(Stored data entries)
+ + +

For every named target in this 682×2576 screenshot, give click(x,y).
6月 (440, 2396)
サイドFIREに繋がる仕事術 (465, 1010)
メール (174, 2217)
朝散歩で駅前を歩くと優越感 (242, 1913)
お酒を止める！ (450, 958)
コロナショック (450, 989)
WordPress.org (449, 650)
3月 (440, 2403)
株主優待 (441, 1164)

+ + +

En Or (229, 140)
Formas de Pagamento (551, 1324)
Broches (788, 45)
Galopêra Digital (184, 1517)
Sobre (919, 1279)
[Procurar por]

+ + +

### WORK INSTRUCTION
Above are the records. Copy the lines beginning at the one that has "For every named" and ending with the one that has "株主優待 (441, 1164)", unchanged.

### WRITTEN REPLY
For every named target in this 682×2576 screenshot, give click(x,y).
6月 (440, 2396)
サイドFIREに繋がる仕事術 (465, 1010)
メール (174, 2217)
朝散歩で駅前を歩くと優越感 (242, 1913)
お酒を止める！ (450, 958)
コロナショック (450, 989)
WordPress.org (449, 650)
3月 (440, 2403)
株主優待 (441, 1164)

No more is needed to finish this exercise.